0

I've wrote a function that is using pyhive to read from Hive. Running it locally it works fine. However when trying to use lambda function I got the error: "Could not start SASL: b'Error in sasl_client_start (-4) SASL(-4): no mechanism available: No worthy mechs found'"

I've tried to use the guidelines in this link: https://github.com/cloudera/impyla/issues/201

However, I wasn't able to use latest command: yum install cyrus-sasl-lib cyrus-sasl-gssapi cyrus-sasl-md5 since the system I was using to build is ubuntu that doesn't support the yum function. Tried to install those packages (using apt-get): sasl2-bin libsasl2-2 libsasl2-dev libsasl2-modules libsasl2-modules-gssapi-mit

like described in: python cannot connect hiveserver2 But still no luck. Any ideas?

Thanks, Nir.

Nir99
  • 185
  • 3
  • 15

1 Answers1

1

You can follow this github issue. I am able to connect Hive server2 with LDAP authentication using the pyhive library in AWS Lambda with Python 2.7. What I have done to make it work is:

  1. Took one EC2 instance or launch container with AMI used in Lambda.
  2. Run the following commands to install the required dependencies

    yum upgrade
    
    yum install gcc
    
    yum install gcc-g++
    
    sudo yum install cyrus-sasl cyrus-sasl-devel cyrus-sasl-ldap #include cyrus-sals dependency for authentication mechanism you are using to connect to hive
    
    pip install six==1.12.0
    
  3. Bundle up the /usr/lib64/sasl2/ to Lambda and set os.environ['SASL_PATH'] = os.path.join(os.getcwd(), /path/to/sasl2. Verify if .so files are presented on os.environ['SASL_PATH'] path.
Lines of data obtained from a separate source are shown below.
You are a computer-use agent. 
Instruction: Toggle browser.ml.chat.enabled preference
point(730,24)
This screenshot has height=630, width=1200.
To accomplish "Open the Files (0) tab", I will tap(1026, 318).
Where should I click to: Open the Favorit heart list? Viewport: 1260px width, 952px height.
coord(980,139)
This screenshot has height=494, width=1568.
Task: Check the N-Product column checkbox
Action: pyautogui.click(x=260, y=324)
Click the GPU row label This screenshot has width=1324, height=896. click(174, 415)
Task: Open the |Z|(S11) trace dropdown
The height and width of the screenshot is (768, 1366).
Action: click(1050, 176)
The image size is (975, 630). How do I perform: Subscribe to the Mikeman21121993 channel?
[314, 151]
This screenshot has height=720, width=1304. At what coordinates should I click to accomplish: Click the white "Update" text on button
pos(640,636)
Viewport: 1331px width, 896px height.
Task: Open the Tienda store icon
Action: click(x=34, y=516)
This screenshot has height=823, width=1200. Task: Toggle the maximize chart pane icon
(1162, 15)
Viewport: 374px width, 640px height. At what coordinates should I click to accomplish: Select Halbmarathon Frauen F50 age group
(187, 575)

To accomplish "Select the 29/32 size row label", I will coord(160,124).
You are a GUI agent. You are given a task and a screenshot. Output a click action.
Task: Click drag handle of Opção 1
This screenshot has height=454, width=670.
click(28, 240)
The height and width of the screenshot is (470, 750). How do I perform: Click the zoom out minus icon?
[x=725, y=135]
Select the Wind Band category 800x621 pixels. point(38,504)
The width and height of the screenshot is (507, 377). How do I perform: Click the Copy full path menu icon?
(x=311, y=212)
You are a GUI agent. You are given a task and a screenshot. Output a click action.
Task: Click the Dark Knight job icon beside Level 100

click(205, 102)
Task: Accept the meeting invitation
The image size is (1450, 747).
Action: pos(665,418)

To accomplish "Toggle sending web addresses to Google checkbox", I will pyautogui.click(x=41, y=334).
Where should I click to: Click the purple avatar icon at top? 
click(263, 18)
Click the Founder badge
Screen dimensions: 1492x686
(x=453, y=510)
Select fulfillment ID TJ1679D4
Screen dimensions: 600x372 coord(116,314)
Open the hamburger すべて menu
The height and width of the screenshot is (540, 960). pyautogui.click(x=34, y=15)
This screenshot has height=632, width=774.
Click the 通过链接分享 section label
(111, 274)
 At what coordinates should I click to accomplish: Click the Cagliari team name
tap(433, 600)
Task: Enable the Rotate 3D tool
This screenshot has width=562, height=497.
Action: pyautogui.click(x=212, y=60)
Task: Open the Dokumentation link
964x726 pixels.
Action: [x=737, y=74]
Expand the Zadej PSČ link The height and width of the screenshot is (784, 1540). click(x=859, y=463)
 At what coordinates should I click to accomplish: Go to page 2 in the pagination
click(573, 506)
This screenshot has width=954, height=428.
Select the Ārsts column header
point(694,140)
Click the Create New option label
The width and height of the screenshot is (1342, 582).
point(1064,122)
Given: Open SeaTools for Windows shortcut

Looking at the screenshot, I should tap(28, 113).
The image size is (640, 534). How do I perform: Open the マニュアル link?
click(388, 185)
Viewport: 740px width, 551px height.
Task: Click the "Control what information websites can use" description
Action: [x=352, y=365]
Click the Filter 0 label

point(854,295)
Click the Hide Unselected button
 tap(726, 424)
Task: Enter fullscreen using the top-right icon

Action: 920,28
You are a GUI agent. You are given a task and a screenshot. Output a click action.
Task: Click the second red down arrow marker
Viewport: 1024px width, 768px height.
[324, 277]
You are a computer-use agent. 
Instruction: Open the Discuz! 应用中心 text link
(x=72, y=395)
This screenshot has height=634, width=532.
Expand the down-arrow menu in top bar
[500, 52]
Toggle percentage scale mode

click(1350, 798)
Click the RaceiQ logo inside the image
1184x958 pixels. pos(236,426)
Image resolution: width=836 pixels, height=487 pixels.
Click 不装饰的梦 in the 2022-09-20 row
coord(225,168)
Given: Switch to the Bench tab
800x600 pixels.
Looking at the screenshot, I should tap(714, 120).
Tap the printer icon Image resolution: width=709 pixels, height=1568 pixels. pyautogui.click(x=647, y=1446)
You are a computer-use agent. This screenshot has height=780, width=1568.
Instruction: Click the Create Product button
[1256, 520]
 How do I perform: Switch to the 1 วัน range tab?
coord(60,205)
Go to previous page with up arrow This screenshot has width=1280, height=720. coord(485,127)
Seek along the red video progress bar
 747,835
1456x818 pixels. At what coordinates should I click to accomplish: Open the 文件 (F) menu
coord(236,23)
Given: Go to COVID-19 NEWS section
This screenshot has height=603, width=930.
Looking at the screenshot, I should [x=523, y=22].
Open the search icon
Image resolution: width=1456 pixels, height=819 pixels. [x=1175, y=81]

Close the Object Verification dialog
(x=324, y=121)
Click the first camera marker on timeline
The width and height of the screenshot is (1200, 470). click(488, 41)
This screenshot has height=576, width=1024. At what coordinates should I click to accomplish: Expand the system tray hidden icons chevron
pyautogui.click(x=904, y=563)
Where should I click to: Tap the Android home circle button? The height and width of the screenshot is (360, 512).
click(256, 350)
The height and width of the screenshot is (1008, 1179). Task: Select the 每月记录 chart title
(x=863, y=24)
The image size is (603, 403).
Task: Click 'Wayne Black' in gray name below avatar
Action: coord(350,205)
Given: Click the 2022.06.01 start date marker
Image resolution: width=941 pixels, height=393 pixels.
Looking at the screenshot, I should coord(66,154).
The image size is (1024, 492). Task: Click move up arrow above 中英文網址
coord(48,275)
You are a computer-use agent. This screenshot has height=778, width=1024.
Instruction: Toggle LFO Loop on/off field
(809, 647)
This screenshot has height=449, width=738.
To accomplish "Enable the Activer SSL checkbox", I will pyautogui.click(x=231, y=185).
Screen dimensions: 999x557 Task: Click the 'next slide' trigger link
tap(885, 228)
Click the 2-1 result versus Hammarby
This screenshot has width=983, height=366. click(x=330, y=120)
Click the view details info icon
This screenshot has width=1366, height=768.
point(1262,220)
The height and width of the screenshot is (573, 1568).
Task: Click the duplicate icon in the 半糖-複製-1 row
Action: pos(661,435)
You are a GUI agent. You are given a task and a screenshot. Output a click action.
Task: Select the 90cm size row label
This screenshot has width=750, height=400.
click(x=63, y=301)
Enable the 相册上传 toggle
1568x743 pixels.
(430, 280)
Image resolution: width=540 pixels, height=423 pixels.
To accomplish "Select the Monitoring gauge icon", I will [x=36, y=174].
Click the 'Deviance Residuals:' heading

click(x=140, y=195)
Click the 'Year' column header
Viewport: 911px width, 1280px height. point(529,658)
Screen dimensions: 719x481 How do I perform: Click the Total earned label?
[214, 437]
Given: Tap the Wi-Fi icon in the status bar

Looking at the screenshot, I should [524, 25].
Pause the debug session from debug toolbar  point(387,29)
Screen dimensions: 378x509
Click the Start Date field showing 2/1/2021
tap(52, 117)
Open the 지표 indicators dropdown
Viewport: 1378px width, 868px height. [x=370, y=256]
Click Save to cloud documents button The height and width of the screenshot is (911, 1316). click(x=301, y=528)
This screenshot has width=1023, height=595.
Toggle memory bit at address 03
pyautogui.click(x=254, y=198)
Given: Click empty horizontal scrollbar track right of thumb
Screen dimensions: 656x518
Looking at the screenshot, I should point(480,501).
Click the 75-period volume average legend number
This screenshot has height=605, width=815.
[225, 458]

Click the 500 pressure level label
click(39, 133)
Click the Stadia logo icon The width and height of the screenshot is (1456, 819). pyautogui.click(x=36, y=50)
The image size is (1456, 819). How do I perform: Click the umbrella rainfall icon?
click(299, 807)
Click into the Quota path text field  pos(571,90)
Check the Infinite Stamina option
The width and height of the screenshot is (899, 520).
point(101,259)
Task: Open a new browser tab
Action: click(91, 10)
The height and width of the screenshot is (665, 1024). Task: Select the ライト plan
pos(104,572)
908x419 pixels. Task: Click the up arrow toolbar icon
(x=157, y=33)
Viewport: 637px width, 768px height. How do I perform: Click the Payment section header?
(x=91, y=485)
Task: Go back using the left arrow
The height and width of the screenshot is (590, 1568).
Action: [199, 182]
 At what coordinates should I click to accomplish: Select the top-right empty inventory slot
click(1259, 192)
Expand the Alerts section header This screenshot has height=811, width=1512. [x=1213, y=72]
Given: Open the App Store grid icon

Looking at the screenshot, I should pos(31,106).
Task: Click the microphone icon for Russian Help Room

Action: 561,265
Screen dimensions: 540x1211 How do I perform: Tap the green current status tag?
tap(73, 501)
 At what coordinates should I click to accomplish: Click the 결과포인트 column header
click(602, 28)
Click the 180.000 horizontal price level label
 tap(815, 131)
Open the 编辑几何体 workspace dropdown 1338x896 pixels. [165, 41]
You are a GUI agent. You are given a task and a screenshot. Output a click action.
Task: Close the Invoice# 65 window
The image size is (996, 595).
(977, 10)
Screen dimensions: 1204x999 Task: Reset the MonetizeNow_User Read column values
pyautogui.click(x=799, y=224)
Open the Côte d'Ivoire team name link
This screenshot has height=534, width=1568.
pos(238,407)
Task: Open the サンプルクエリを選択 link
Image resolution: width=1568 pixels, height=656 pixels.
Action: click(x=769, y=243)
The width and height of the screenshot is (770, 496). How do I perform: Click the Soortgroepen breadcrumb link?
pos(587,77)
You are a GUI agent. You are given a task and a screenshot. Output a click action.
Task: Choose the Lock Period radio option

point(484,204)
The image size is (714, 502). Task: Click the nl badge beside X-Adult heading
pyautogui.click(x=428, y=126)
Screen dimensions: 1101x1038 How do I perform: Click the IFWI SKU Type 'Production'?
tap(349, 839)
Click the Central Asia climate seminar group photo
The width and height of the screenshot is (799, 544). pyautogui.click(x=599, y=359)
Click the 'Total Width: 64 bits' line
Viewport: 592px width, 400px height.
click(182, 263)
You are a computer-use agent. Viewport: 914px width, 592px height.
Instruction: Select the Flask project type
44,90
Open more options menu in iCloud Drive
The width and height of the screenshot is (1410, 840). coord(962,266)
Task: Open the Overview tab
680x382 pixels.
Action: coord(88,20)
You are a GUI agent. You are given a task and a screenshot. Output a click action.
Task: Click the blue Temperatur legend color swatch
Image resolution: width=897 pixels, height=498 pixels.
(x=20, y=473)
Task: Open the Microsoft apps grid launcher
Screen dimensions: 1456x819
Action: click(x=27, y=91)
  4. My Lambda code looks like:

    from pyhive import hive
    import logging
    import os
    os.environ['SASL_PATH'] = os.path.join(os.getcwd(), 'lib/sasl2')
    log = logging.getLogger()
    log.setLevel(logging.INFO)
    log.info('Path: %s',os.environ['SASL_PATH'])
    def lambda_handler(event, context):
        cursor = hive.connect(host='hiveServer2Ip', port=10000, username='userName', auth='LDAP',password='password').cursor()
        SHOW_TABLE_QUERY = "show tables"
        cursor.execute(SHOW_TABLE_QUERY)
        tables = cursor.fetchall()
        log.info('tables: %s', tables)
        log.info('done')
    
David Buck
  • 3,752
  • 35
  • 31
  • 35